Bridging the leaky pipeline in STEM (Science, Technology, Engineering, and Mathematics) fields to increase the representation and retention of women requires a multifaceted approach involving individuals, organizations, and institutions. Here are some tips to help bridge the leaky pipeline:

Promotion of Early Interest and Education:

Young girls should be encouraged to explore and develop an interest in STEM subjects through educational programs and activities by organizing more outreaches . There is need to also provide access to STEM-related resources and role models from a young age to inspire curiosity and confidence.

Address Bias

The leaky pipeline challenges us to question and redefine traditional norms of biases and practices that perpetuate inequality and hinder progress. Offer training and workshops on implicit bias awareness for educators, employers, and colleagues to reduce unconscious biases. Promote diverse and inclusive classroom and workplace environments that challenge stereotypes.
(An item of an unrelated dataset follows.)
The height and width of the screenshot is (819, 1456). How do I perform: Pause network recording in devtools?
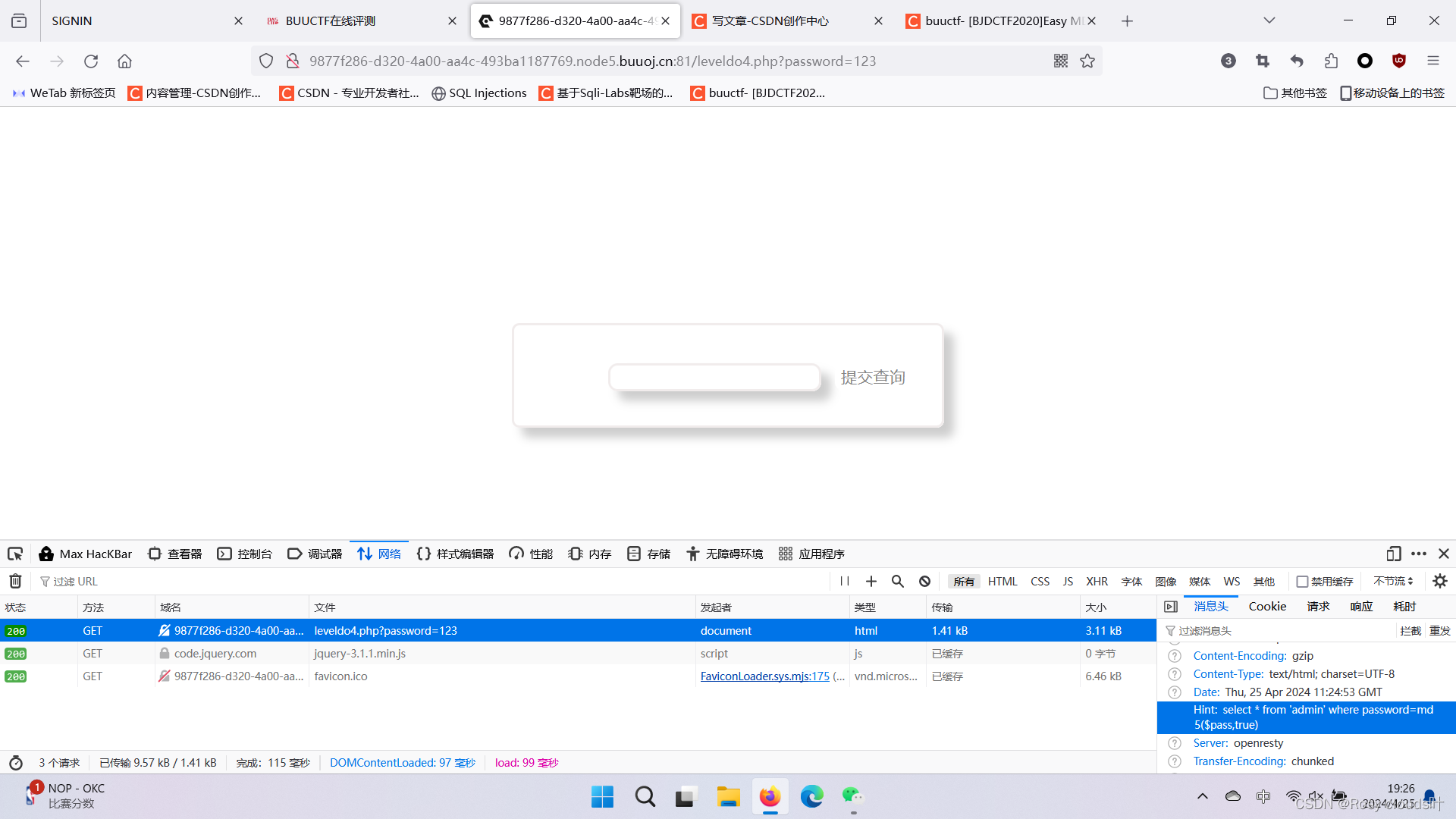click(x=845, y=582)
Mentorship and Role Models:Robust  mentorship  programs that pair experienced women in STEM with early-career professionals to provide guidance, support, and career advice should be established Successful women in STEM as role models should be celebrated and honored in order  to inspire and motivate  younger folks

Networking and Collaboration:

Encourage networking opportunities for women in STEM through conferences, seminars, and professional organizations should be encouraged as well as Fostering collaboration and interdisciplinary research to create a sense of community and support.

Flexible Work Arrangements:

Implement flexible work arrangements, such as remote work options and flexible hours, to help women balance their careers and family responsibilities.

Childcare support

Establishing on-site child facilities within research instructions or academic settings to make convenient for women to balance work and care-giving responsibilities ,promoting remote work options  enabling researches to fulfill  their responsibilities  from home when needed especially during critical phases of childcare  are highly crucial. Offer financial support  or childcare subsidies to support working parents.
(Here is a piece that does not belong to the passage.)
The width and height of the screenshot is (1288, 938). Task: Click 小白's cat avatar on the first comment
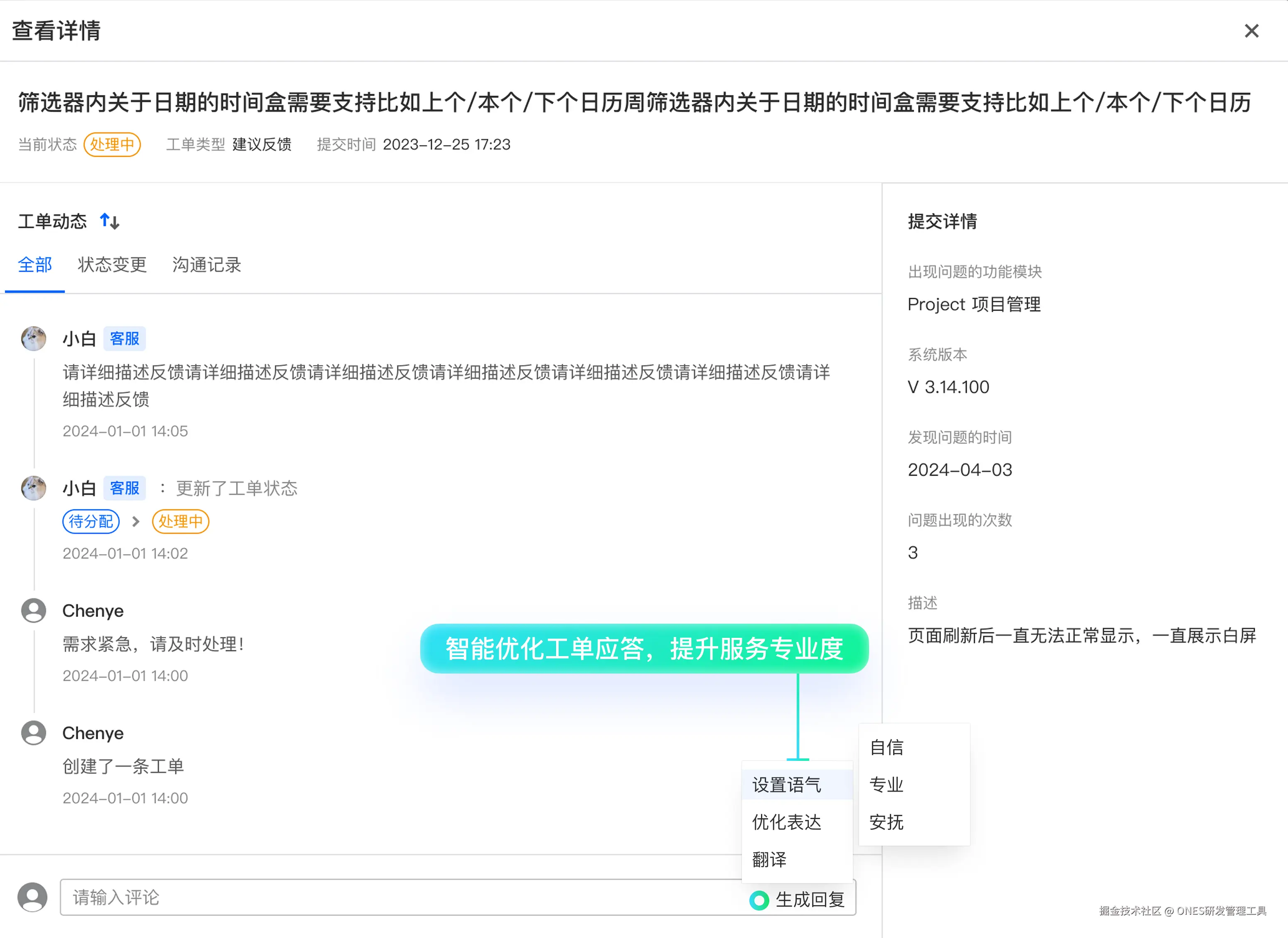coord(34,338)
Supportive/Conducive Workplace

Advocate for family-friendly policies, including extended parental leave, lactation rooms, and support for caregivers. Develop anti-harassment policies and procedures and ensure that they are enforced consistently.

Diverse Hiring Practices:

Promote diverse hiring practices that involve diverse panels during interviews and emphasize skills and qualifications over gender or other demographic factors. Establish clear and transparent promotion and advancement criteria.

Professional Development Opportunities:

Provide access to training, leadership development programs, and funding opportunities for women in STEM. Encourage continuous learning and skill development to advance careers.

Educational Outreach:

 Schools and communities should be engaged in outreach activities to raise awareness about STEM careers and opportunities for women. Partner with educational institutions to create pathways for women in STEM education.

In conclusion

Bridging the leaky pipeline in STEM fields should be a proactive effort that requires commitment at all levels of society, from individuals and educational institutions to employers and policymakers. By implementing these strategies, we can work toward a more equitable and inclusive STEM community where the talents and contributions of women are fully recognized and supported.